Studies are now looking to see if certain foods, vitamins (such as vitamin E), minerals (such as selenium), dietary supplements (such as green tea extract and broccoli sprout extract), chemotherapy drugs, or other drugs can reduce the risk of the cancer coming back or developing a second bladder cancer. Researchers are also looking to see if newer types of vaccines can boost the body’s immune system and help lower the risk of a second cancer.
Bladder cancer treatment
Several newer types of treatment are now being studied for used against bladder cancer.
Some surgeons are using a newer approach to cystectomy in which they sit at a control panel in the operating room and maneuver robotic arms to do the surgery. This approach, known as robotic-assisted surgery, lets the surgeon operate through several small incisions instead of one large one. This may help patients recover more quickly from surgery. This type of surgery is already used to treat some other cancers, such as prostate cancer, but it’s not yet clear if it’s as good as standard surgery for removing the bladder. This approach is being studied to see if this is the case.
Researchers are looking at a number of new medicines to see if putting them into the bladder after surgery can help lower the risk of the cancer coming back. The hope is to find some that are better and/or safer than currently used drugs such as BCG and mitomycin.
Photodynamic therapy (PDT) is a newer treatment method that is now being studied to see if it is useful in treating early stage bladder cancers. A light-sensitive drug is injected into the blood and allowed to collect in the cancer cells for a few days. Then a special type of laser light is focused on the inner lining of the bladder through a cystoscope. The light changes the drug in the cancer cells into a new chemical that can kill them.

---+---

PROBLEMS TO SOLVE:
1) In the bladder cancer research text, which currently used drugs do researchers hope new medicines put into the bladder after surgery will improve on?
2) Carry the bladder cancer research text forward from its final sentence.

---+---

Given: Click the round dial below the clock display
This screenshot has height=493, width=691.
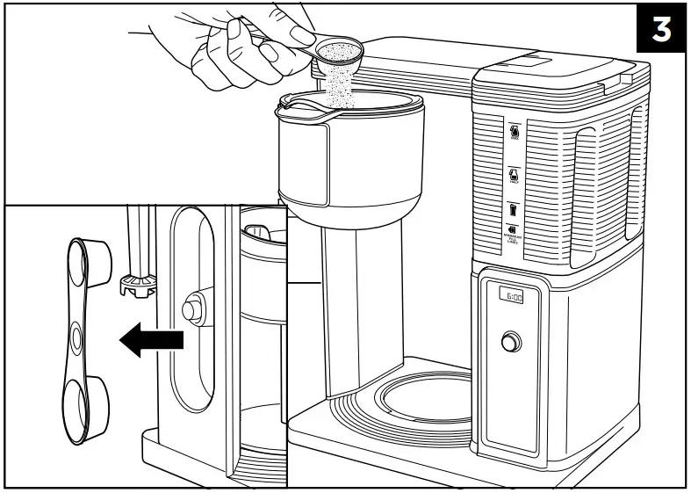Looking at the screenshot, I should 509,342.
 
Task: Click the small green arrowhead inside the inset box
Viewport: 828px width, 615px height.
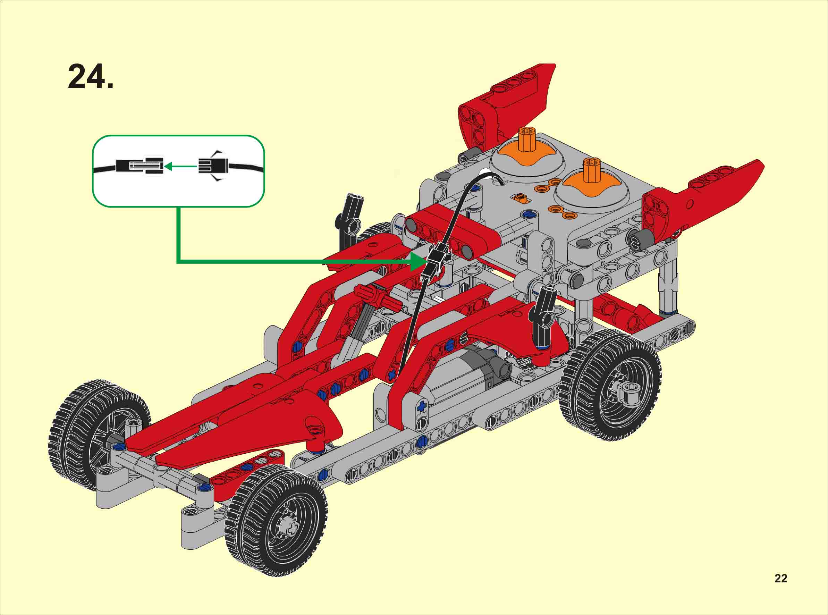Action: point(168,166)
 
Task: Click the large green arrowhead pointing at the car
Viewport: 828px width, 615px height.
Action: point(418,262)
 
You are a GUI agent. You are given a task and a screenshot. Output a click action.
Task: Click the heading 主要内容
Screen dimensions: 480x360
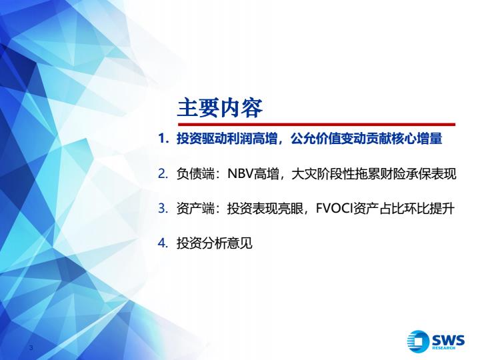(x=220, y=108)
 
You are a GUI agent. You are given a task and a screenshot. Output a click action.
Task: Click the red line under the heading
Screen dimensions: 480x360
(x=317, y=125)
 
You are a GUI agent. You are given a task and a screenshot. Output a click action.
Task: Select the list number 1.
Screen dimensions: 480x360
(x=163, y=139)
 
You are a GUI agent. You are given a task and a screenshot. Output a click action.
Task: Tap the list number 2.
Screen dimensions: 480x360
(x=163, y=174)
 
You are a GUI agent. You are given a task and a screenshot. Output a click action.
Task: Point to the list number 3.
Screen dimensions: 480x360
(x=163, y=209)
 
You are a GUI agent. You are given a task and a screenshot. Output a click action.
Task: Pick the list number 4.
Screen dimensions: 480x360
(x=163, y=243)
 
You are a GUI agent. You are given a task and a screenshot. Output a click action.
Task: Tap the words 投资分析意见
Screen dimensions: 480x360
(x=214, y=243)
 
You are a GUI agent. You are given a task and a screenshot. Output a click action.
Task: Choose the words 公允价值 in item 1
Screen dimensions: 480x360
(x=315, y=139)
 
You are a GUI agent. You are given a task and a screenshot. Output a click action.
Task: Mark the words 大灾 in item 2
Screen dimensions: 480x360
(x=304, y=174)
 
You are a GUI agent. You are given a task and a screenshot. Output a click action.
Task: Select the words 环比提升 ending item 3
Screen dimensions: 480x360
(x=429, y=209)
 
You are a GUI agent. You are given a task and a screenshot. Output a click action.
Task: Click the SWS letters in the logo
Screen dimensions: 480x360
(x=448, y=340)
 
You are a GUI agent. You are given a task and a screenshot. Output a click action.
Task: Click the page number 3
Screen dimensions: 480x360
(x=31, y=347)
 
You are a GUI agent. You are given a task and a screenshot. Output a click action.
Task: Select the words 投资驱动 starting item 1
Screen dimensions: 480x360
(x=202, y=139)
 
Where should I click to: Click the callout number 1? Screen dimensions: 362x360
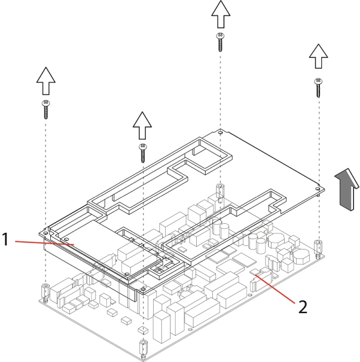pos(5,240)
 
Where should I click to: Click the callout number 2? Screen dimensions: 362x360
pos(303,308)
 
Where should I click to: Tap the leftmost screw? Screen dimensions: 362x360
pos(45,110)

---+---

RESPONSE LIST:
1) BCG and mitomycin.

2)
The advantage of PDT is that it can kill cancer cells with very little harm to nearby normal cells. One drawback is that the chemical must be activated by light, so only cancers near the surface of the bladder lining can be treated in this way. The light can’t reach cancers that have grown deeper into the bladder wall or have spread to other organs.
The main side effect of PDT is an intense sensitivity to the sun that can last for a few weeks after therapy. Even small amounts of sunlight can cause severe burns in a short time, so it is very important to take precautions while getting this treatment.
You can read more about this kind of treatment in our document Photodynamic Therapy.
As researchers have learned more about some of the changes in bladder cells that cause them to become cancerous, they have begun to develop drugs that target these changes. These new targeted drugs work differently from standard chemo drugs. They may work in some cases when chemo drugs don’t, and they tend to have different (and often less severe) side effects.
Many targeted drugs are already being used to treat other types of cancer. Some of these drugs are now being studied for use against bladder cancer as well, including sunitinib (Sutent®), lapatinib (Tykerb®), erlotinib (Tarceva®), trastuzumab (Herceptin®), and panitumumab (Vectibix®).
Other drugs target the blood vessels that allow tumors to grow. These are known as anti-angiogenesis drugs. Examples include bevacizumab (Avastin®), sorafenib (Nexavar®), cabozantinib (Cometriq®), and pazopanib (Votrient®), which are already used for some other types of cancer. They are now being studied for use against bladder cancer, usually combined with chemotherapy.
Many other new targeted drugs are being studied in clinical trials as well.
Gene therapy – adding or changing the actual genes inside cancer cells or other cells in the body – is another new treatment method being tested for bladder cancer. One of these approaches uses special viruses that have been modified in the lab. The modified virus is put into the bladder and infects the bladder cancer cells. When this infection occurs, the virus injects a gene into the cells for GM-CSF, an immune system hormone (cytokine) that may help immune system cells to attack the cancer. This and other approaches to gene therapy are still in the early stages of development.